• WHAT THE EXERCISE ASKS: In the excerpted passage on AI and strategy, what four kinds of key performance indicators can business leaders choose to optimize?

According to Kiron and Schrage, AI can play a major role in translating technological advances into strategic advantage. AI can assist management teams in the creation of novel strategies, and help them determine which outcomes to measure, how to measure them, and how to prioritize them.
In today’s data-rich markets, top business leaders rely heavily on analytics and quantitive measures to define, communicate and drive strategy. Such a reliance plays strongly to AI’s strengths. In their research, the authors found that in an era of increasing AI investments and capabilities, enterprise strategy is defined by the key performance indicators (KPIs) that business leaders choose to optimize, which can be customer centric, cost driven, process specific or investor oriented. “These are the measures organizations use to create value, accountability, and competitive advantage. Bluntly: Leadership teams that can’t clearly identify and justify their strategic KPI portfolios have no strategy.”
The article cites the Internet as a technology that’s played a major role in transforming a company’s overall strategy. Internet-based omnichannel strategies, for example, have been used in a number of industries, - e.g., retail, financial services, healthcare, government, - to provide an integrated, seamless user experience to their customers. Internet-based platform strategies are another example which have transformed major industries, like retail, transportation and lodging.
Strategies express what company leaders seek to emphasize and prioritize over a given time frame. They articulate how and why an organization expects to succeed in its chosen market, be it a superior customer experience, increased profitability or greater market share. Organizations then create measures, like KPIs, to characterize and communicate the strategic outcomes they’re after, and to hold their managers accountable for the results. “Data-driven systems, enhanced by machine learning, convert these aspirations into computation. World-class organizations can no longer meaningfully discuss optimizing strategic KPIs without embracing machine learning (ML) capabilities.”
“In an always-on big data world, your system of measurement is your strategy. Determining the optimal ‘metrics mix’ for key enterprise stakeholders becomes an executive imperative… Our research shows that AI transforms the strategist’s choices about which KPIs to optimize and how to optimize them… For any KPI portfolio, identifying and calculating how best to weight and balance individual KPIs becomes the strategic optimization challenge… AI makes that feasible, affordable, and desirable… The true strategic opportunity and impact of these technologies is the chance to rethink and redefine how the enterprise optimizes value for itself and its customers.”
“These principles have sweeping and disruptive implications. As ‘accountable optimization’ becomes an AI-enabled business norm, there is no escaping analytically enhanced oversight. Boards of directors and members of the C-suite will have a greater fiduciary responsibility to articulate which KPIs matter most - and why - to shareholders and stakeholders alike. Transformative capabilities transform responsibilities. You are what your KPIs say you are.”

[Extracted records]
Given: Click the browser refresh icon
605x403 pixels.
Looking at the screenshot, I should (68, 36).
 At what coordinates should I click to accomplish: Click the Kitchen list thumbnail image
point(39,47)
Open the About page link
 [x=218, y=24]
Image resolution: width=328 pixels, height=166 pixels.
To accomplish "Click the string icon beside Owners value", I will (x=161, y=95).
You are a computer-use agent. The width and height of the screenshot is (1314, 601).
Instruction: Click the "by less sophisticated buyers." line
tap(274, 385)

---

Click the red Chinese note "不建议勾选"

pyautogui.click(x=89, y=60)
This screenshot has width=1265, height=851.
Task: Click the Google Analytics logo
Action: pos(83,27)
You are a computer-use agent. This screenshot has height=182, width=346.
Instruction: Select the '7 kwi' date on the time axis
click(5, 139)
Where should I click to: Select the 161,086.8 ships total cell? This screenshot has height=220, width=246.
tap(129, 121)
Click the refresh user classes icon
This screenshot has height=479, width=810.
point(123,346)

• WRITTEN RESPONSE: Customer centric, cost driven, process specific, or investor oriented.